The map is created for public consumption, not locked. Custody From the beginning of the public, the people have the map to learn what is happening around us, where we are and where we can go.
Since 1879, the U.S. Geological Survey (USGS) is dedicated to providing reliable scientific information to better understand the Earth and its ecosystem. Mapping is an integral part of what we do. From the early days of mapping walking in the field to more modern methods of satellite photography and GPS receiver, the scientists we must understand more than 193,000 maps and document the changes made to our environment.
Government agencies and NGOs have long been used in our list of all the planning community to find a way.

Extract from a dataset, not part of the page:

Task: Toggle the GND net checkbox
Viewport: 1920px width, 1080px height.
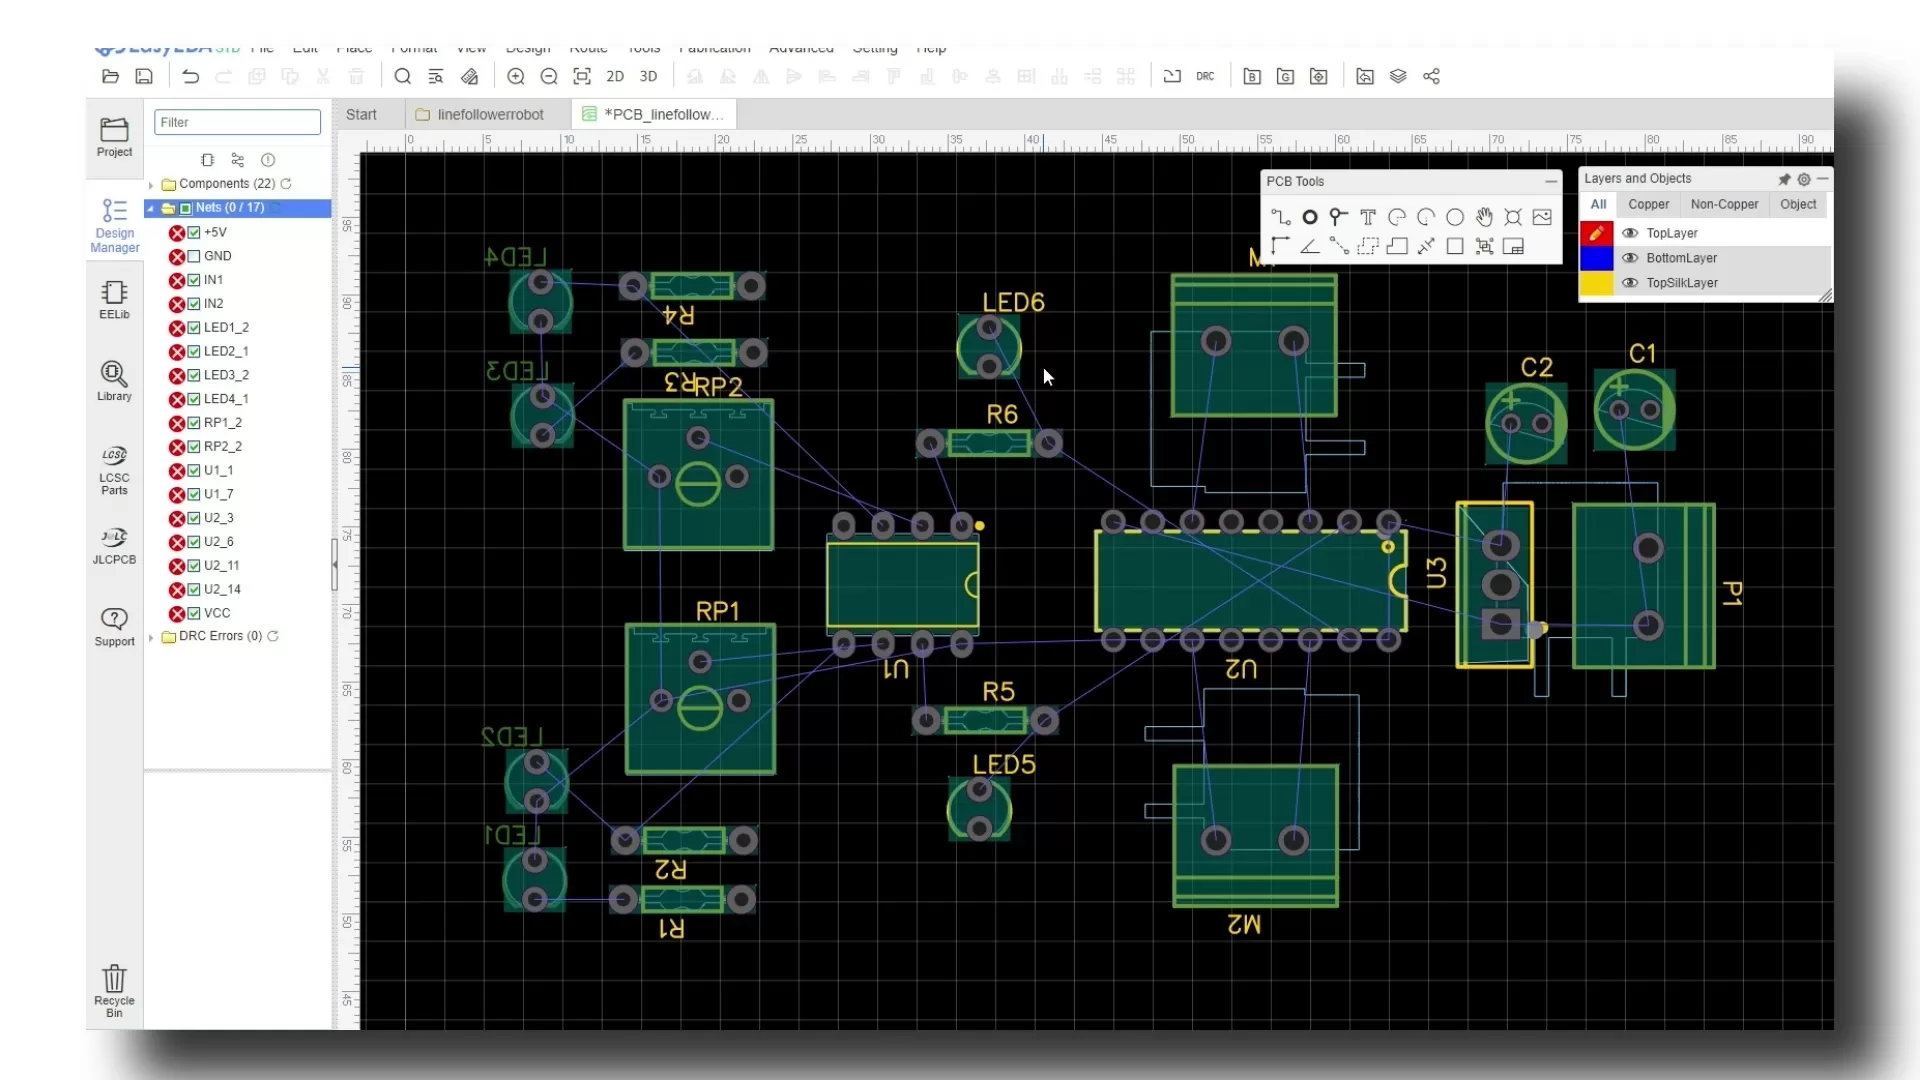Action: [194, 256]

Farmers depend on our digital elevation data to help them produce our food. Historians look at the map of the last few years to see how the terrain and the built environment has changed over time.
While certain groups USGS used as a resource, we want to find in large public and use our cards, as well. Fill in our maps, they convey information about our country and heritage belongs to all Americans. Our cards are designed to serve as a public good. More and more taxpayers are using our cards and how they can find more use in the card, the better.
We realize that our expertise lies in the mapping, so the partnership with Google, which has expertise in web design and delivery, is naturally fit. Google Map Gallery helps us organize and present our maps efficiently, mobile interface that is easy for everyone to find what they are looking for. Map Gallery not only publish detailed USGS maps of high quality, but it makes it easy for anyone to search for and find a new map.
Maps have always played an important role in the development of society. Our understanding of the world through the written history is built using the card. Now, thanks to advances in technology and mapping mapped Gallery, USGS maps can play a greater role in society more 'day-to-day.